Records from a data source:
= = = = =
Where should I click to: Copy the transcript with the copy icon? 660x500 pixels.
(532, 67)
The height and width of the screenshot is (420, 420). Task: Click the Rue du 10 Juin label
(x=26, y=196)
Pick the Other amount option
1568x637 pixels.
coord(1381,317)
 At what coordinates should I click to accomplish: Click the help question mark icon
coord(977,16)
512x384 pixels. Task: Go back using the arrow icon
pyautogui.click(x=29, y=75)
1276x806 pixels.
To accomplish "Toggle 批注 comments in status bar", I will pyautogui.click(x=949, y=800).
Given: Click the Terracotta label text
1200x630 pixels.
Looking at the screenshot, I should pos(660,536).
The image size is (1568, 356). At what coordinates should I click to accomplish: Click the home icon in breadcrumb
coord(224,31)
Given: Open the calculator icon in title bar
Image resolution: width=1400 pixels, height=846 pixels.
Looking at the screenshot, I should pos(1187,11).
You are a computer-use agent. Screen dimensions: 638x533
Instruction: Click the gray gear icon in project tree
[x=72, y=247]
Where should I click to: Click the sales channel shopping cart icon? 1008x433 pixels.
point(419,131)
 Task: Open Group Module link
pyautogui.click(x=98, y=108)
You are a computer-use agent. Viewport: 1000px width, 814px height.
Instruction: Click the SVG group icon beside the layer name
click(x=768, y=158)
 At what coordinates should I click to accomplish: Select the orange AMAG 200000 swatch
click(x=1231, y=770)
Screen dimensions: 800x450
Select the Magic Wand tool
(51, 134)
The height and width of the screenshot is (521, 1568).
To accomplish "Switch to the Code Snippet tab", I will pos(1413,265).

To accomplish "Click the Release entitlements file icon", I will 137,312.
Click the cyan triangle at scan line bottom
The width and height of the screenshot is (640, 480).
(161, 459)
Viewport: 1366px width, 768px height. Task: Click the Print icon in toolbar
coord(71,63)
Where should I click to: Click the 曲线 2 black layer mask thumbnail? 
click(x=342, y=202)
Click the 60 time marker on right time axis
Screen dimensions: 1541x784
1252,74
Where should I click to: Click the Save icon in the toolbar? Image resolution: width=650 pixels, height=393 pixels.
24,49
= = = = =
§ **Exercise directions**: For the string "computer", search the preceding data and copy every line that includes it.

§ **Reply to the task**:
You are a computer-use agent. Screen dimensions: 638x533
You are a computer-use agent. Viewport: 1000px width, 814px height.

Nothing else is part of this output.